Anti-MDA5 DM typically does not present with overt myopathy [9], which can further delay recognition. On physical exam, proximal myopathy is less likely than in anti-MDA5-negative DM [10]. Laboratory findings and muscle biopsy, if performed, typically do not show signs of myositis (as in the current case) [10, 11]. Patients with anti-MDA5 positive DM are more likely to experience arthralgias [10]. For these reasons, awareness of the unique phenotypes associated with anti-MDA5 DM increases the likelihood of diagnosis before rapid pulmonary decline.

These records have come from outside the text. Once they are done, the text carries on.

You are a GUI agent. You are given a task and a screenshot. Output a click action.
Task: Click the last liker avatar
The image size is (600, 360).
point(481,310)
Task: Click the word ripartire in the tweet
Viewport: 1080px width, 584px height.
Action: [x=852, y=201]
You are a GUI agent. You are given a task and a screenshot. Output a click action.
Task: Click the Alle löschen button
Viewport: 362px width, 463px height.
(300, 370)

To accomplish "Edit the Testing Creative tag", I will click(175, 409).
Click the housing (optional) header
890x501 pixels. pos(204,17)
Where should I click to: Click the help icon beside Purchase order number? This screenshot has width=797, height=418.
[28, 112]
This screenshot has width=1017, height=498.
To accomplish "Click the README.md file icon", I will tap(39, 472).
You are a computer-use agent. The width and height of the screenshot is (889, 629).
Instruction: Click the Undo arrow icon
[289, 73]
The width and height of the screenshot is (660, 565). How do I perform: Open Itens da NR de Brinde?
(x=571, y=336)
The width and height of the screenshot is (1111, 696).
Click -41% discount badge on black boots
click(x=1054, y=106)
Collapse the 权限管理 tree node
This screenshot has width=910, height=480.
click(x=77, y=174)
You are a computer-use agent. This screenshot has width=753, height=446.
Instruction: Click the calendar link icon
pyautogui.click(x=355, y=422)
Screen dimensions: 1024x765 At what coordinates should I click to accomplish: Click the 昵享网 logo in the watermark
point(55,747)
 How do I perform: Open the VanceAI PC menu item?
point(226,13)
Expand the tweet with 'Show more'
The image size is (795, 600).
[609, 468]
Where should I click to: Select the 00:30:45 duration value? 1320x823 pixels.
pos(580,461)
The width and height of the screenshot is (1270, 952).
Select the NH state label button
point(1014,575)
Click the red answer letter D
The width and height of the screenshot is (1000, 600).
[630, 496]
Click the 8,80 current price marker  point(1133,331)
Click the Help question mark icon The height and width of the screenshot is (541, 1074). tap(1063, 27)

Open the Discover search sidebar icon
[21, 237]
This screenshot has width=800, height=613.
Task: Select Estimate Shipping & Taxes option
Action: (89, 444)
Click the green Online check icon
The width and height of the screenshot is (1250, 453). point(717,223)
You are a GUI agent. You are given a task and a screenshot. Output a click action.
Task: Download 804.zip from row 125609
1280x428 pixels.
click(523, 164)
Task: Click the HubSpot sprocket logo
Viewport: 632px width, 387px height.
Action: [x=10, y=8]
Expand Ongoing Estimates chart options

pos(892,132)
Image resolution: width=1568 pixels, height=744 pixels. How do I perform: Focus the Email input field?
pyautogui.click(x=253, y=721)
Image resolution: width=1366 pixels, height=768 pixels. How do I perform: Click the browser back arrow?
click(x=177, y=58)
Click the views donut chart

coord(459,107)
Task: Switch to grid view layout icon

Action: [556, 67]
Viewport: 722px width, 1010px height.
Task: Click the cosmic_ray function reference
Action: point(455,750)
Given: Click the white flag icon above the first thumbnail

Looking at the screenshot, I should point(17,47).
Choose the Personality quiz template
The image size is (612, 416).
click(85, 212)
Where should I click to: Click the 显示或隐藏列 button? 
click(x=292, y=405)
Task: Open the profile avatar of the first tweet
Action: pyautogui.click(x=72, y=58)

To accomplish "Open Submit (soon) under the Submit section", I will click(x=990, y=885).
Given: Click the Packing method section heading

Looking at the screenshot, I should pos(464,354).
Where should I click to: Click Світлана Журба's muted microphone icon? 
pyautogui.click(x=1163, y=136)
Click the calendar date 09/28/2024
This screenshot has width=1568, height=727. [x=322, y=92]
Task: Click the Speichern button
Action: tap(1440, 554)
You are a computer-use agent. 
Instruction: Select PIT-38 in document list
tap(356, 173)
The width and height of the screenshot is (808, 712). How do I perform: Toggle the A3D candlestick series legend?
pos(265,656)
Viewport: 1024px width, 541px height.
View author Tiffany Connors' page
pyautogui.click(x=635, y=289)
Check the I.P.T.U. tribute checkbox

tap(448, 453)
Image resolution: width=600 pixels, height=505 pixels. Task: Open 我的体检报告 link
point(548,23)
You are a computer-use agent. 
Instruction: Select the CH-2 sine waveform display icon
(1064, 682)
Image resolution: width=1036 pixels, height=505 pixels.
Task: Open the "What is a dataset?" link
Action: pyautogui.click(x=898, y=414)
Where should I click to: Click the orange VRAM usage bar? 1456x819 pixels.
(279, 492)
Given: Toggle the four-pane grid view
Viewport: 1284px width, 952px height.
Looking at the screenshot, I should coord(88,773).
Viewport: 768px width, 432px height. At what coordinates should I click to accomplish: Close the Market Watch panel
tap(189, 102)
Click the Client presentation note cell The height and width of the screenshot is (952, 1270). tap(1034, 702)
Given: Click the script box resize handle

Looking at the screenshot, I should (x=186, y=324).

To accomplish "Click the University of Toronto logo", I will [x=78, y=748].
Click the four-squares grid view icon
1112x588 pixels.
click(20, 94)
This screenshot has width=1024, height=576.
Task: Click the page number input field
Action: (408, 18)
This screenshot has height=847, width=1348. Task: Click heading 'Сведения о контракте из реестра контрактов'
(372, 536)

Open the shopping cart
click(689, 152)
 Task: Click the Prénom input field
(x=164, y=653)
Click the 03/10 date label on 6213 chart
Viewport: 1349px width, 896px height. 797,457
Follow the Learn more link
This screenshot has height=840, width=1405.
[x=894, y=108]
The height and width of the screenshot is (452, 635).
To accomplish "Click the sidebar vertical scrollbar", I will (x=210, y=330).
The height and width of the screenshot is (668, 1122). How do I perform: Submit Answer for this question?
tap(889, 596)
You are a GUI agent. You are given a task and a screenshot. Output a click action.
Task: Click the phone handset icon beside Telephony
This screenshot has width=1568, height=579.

In the present case, high-dose methylprednisolone followed by a prednisone and azathioprine taper led to clinical improvement. Interestingly, the patient had already started azathioprine and prednisone 20 mg from an outside facility for a nonspecific myopathy and “eyelid dermatitis” before she developed her pulmonary complications. High-dose glucocorticoids with a second immunosuppressant such as calcineurin inhibitors and/or cyclophosphamide are commonly used to treat anti-MDA5 DM though there have been few randomized controlled trials comparing treatment methods [12, 13]. Changing immunosuppressants, adding tofacitinib, or adding rituximab can be helpful in refractory cases [12, 14]. In patients who do not respond to combined immunosuppressive therapy, IVIG, plasma exchange, or polymyxin B hemoperfusion are considered [13]. Retrospective cohorts have shown IVIG or plasma exchange to reduce mortality by reducing the anti-MDA5 titer or eliminating inflammatory cytokines, respectively [15, 16]. Extracorporeal membrane oxygenation (ECMO) may be required while awaiting therapeutic effect or as a bridge to lung transplantation [13]. For patients such as this one who present to hospitals without the capacity for IVIG or plasma exchange, early initiation of combined immunosuppressive therapy and consideration of transferring to a higher level of care is crucial. The patient had moved to another state after discharge and despite best efforts to contact the patient, she was lost to follow-up.
We describe a case of anti-MDA5 DM with rapidly progressive ILD in the setting of subtle cutaneous findings in a Hispanic woman. Anti-MDA5 DM requires prompt recognition and intervention to reduce the risk of mortality related to respiratory failure. Erythema and other skin changes in DM may be missed in patients of color, necessitating better training in recognizing these eruptions.
Consent
All the patients allowed personal data processing, and informed consent was obtained from all individual participants included in the study.
Conflicts of Interest
The authors declare no conflicts of interest.
Funding
The authors received no funding for this work.
Open Research
Data Availability Statement
Data sharing not applicable to this article as no datasets were generated or analyzed during the current study.